Published: 09/14/2023, 11:22 p.m.
According to Brazilian media, President Lula’s two favorites for this nomination are white men.
AFP
Will Brazil’s Supreme Court soon have a black woman in its ranks, for the first time in its history? The decision rests with President Lula, but activists are multiplying initiatives to put “pressure” in this direction.
At the beginning of the week, one of the famous light screens in Times Square, in New York, repeatedly showed an spot calling for such a nomination, at the initiative of two Brazilian groups, the Institute for the Defense of the Black Population ( IDPN), a collective of lawyers, and the Coalition for Black Rights, an association defending racial equality.
Two favorite white men
In October, left-wing President Luiz Inacio Lula da Silva will be able to appoint a new judge, following the retirement of Rosa Weber, current president of the Supreme Court. But according to Brazilian media, the two favorites for this nomination are white men.
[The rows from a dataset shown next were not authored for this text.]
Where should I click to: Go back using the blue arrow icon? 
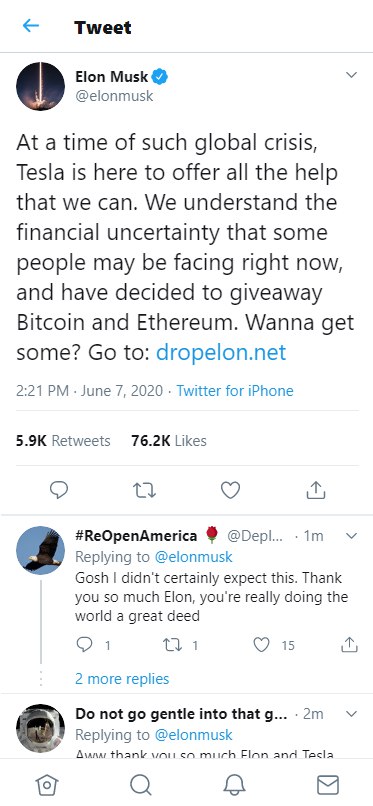(31, 26)
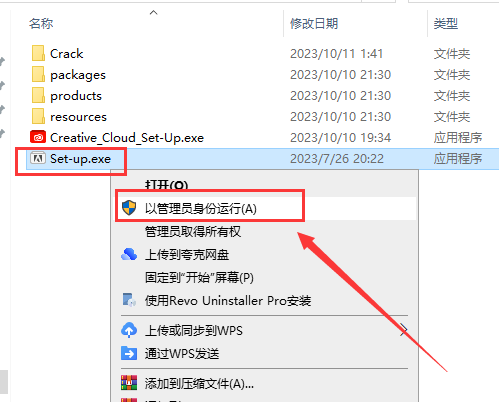Click the WPS send arrow icon
Image resolution: width=499 pixels, height=402 pixels.
[129, 353]
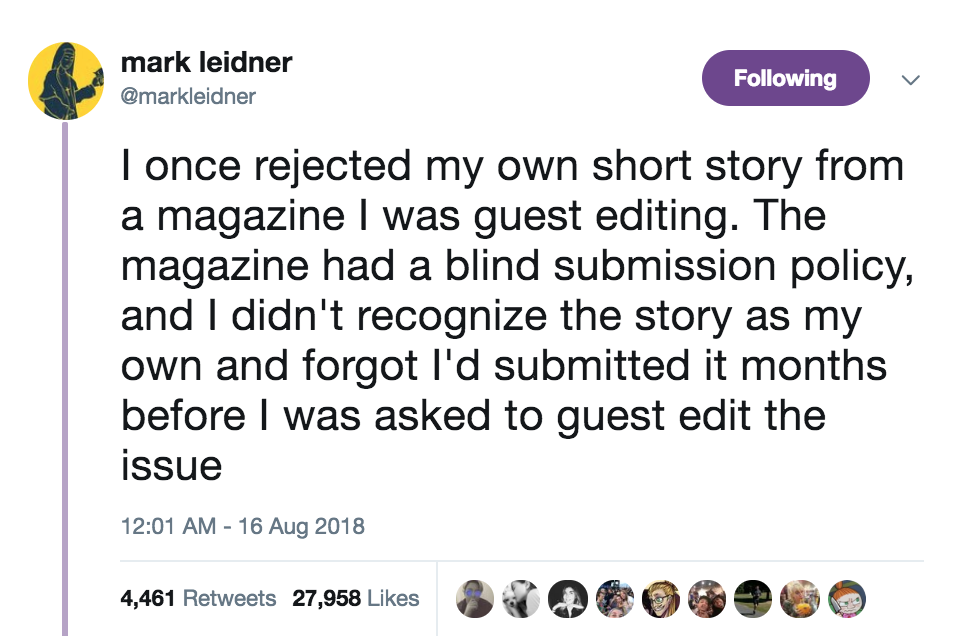The image size is (960, 636).
Task: Click the cartoon face with glasses avatar
Action: pyautogui.click(x=660, y=598)
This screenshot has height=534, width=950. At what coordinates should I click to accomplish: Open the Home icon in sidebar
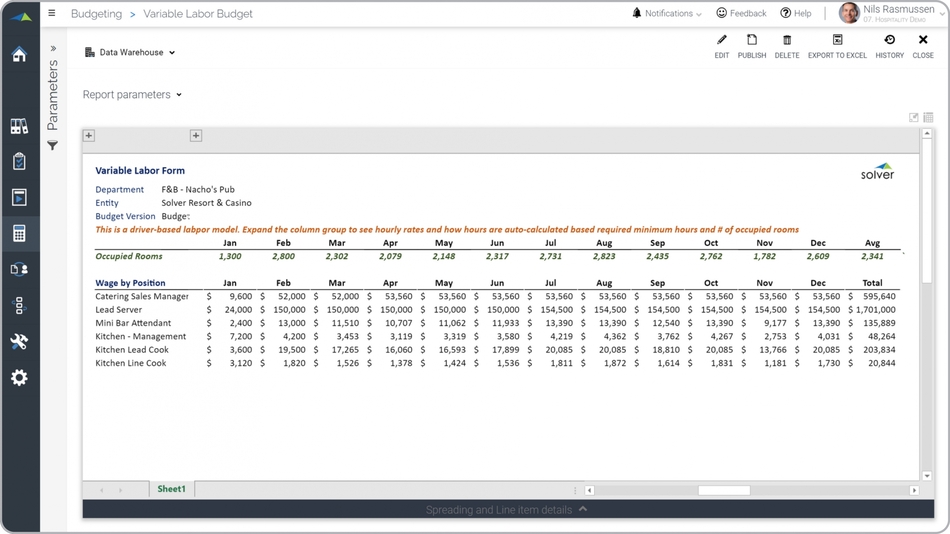pos(19,55)
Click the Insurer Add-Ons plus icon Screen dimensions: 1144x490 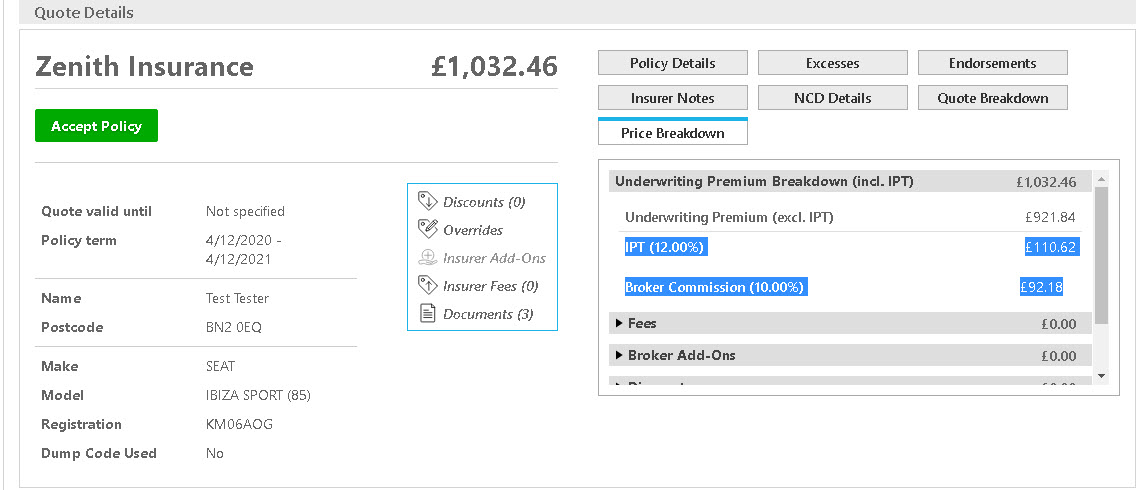pos(427,257)
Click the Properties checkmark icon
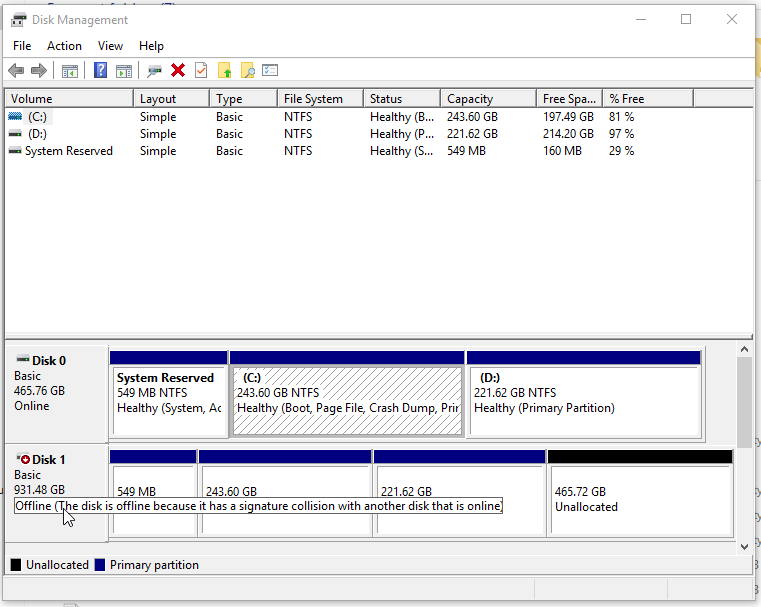Screen dimensions: 761x607 point(201,70)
The video broadcast in Times Square is taken from a short film which shows a little black girl saying that she might be a singer, a writer or a gymnast, taking examples from black Brazilian personalities. But when her mother tells her she might also be a Supreme Court justice, she says no one who looks like her has ever held that position.
Posters calling for the appointment of a black woman to the country’s highest court have also been placed on billboards in New Delhi, India, where President Lula recently took part in the G20 summit. A collective of 24 artists has also designed posters put up in recent days in several major Brazilian cities.
Two women out of eleven
In 132 years, only three black men have served as Supreme Court justices, which currently has only white people in its ranks, including only two women out of eleven. According to the IBGE statistics institute, 56% of Brazilians are black or mixed race.
And although black women represent more than a quarter of the total population, they make up only 7% of first instance judges and 2% in appeal courts, according to data from the National Council of Justice (CNJ ), a public body. The Amazon Indigenous Lawyers Network is also defending the appointment to the Supreme Court of Joenia Wapichana, Brazil’s first indigenous lawyer and currently president of Funai, a public organization for the defense of indigenous people.